Request: How many lines in the records below contain the string "value"? Treat case as significant, and reply with the number alone.

[Records from a data collection]

**********

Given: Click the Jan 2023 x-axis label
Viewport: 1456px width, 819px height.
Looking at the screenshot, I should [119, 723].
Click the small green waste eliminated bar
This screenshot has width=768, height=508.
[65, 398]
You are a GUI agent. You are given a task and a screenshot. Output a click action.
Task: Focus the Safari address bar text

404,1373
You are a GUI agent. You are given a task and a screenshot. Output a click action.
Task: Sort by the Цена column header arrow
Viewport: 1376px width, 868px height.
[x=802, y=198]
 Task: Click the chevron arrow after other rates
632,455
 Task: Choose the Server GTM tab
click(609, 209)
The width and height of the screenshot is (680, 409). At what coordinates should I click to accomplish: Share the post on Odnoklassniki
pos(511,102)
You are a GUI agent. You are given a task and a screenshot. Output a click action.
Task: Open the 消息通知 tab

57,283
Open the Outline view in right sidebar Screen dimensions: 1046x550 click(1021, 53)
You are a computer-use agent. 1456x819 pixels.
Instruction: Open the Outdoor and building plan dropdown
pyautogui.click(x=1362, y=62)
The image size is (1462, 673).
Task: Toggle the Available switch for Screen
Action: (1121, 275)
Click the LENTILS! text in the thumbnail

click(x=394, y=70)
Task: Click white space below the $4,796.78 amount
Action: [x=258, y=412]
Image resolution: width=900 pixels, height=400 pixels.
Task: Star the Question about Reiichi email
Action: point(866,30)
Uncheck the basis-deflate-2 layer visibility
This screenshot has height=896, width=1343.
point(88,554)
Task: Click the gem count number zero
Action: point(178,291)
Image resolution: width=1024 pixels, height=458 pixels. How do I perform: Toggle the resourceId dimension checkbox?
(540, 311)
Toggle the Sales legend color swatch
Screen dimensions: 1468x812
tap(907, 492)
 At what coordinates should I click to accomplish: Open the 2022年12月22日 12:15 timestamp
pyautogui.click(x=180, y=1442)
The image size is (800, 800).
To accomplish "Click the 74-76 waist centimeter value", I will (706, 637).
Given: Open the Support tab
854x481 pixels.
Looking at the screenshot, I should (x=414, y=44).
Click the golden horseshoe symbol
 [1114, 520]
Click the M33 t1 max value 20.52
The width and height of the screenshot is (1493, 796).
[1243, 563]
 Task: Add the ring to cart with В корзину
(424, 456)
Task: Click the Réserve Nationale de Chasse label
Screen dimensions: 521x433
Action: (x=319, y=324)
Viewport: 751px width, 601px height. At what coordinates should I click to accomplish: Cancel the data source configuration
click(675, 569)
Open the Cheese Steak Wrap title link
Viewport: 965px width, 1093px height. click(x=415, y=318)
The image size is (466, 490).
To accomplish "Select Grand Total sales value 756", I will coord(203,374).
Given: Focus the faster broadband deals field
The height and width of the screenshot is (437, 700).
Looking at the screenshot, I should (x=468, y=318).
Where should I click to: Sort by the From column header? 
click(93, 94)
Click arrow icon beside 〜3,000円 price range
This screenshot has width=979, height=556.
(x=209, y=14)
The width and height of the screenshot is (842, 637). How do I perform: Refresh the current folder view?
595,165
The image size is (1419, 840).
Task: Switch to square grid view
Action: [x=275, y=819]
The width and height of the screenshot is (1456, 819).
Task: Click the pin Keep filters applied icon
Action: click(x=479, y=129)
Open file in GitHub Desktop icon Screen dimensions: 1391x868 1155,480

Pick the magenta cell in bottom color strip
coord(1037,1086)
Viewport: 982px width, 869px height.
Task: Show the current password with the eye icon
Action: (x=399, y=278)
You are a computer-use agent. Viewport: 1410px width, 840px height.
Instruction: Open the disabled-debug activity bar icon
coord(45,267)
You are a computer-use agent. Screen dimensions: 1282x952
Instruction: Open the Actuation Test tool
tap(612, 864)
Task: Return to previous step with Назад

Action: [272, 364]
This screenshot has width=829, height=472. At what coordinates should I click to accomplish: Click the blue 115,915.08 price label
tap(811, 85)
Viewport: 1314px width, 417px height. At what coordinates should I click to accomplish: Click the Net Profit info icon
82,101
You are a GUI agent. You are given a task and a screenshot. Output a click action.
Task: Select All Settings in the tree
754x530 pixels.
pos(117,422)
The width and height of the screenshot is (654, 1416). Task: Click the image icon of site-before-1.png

**********

Reply to the task: 3